*** Opening Material shown ***
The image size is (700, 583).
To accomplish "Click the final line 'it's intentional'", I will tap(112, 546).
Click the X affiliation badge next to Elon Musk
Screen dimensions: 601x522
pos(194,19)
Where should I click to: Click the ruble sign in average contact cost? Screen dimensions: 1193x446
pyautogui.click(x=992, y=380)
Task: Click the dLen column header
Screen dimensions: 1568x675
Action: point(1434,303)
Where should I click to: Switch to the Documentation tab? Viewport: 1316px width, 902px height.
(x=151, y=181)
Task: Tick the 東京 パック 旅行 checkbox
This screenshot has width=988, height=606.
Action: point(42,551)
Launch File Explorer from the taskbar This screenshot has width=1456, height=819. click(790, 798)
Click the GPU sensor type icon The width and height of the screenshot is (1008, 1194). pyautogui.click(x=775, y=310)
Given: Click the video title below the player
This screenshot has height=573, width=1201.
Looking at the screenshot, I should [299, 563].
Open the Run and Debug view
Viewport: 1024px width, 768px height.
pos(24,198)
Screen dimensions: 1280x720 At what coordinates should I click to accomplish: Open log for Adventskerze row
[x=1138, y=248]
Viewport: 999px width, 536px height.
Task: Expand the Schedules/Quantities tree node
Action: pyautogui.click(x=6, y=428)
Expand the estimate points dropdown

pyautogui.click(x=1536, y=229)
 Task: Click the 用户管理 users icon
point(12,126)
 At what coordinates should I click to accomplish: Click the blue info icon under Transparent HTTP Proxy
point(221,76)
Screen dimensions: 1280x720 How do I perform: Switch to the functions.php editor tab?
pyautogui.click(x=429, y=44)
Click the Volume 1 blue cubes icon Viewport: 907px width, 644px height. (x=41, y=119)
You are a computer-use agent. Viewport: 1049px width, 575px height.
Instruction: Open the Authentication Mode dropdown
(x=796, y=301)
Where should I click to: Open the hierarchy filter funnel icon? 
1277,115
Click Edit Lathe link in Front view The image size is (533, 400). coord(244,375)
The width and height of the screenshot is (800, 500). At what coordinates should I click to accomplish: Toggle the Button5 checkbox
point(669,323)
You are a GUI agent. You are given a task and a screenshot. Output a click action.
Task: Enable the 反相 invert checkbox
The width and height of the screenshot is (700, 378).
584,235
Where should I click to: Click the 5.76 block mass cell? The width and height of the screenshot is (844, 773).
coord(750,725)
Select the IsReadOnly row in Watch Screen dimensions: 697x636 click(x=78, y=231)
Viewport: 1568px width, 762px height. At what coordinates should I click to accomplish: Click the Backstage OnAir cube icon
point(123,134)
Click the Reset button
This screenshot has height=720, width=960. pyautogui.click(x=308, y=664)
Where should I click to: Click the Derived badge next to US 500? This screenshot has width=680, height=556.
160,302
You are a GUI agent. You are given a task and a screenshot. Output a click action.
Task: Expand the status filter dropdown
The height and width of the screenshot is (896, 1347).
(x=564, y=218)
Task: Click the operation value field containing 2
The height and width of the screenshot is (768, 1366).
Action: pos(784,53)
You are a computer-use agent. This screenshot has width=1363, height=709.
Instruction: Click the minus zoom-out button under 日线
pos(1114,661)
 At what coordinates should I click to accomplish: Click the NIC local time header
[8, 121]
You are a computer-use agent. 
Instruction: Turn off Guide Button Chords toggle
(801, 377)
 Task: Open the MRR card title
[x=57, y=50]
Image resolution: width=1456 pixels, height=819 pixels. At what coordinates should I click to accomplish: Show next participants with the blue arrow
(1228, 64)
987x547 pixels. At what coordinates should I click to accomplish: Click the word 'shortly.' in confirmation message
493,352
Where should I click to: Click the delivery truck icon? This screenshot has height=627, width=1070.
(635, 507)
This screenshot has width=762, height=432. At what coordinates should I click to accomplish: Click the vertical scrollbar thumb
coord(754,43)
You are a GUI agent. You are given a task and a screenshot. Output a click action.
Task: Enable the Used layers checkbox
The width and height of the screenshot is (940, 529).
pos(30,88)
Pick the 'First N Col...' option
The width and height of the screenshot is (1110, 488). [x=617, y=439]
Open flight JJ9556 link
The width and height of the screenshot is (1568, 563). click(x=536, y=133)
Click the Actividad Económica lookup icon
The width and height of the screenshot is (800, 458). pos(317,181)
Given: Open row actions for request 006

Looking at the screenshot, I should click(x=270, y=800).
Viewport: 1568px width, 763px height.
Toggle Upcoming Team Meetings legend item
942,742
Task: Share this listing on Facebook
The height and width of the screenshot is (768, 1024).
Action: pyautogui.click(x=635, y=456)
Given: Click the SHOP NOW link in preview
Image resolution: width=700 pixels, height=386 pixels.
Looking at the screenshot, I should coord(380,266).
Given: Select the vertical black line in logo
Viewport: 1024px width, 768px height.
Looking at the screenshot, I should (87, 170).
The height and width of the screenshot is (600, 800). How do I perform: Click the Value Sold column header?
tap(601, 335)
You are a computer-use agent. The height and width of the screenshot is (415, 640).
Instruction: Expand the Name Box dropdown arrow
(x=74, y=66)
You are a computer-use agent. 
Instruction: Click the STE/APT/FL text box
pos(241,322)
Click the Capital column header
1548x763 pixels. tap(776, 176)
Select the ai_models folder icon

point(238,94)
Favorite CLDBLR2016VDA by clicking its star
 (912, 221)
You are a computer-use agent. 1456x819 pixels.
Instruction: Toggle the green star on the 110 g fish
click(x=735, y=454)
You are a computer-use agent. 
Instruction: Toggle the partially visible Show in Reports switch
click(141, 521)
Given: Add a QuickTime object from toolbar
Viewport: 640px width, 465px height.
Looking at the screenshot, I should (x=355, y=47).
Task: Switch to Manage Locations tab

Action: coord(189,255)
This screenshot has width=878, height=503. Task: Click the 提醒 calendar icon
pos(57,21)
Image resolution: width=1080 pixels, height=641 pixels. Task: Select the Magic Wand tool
*** Closing Material shown ***
**Directions:** Show the lines in the entries above that include the string "Enable".

**Written solution:**
Task: Enable the 反相 invert checkbox
Task: Enable the Used layers checkbox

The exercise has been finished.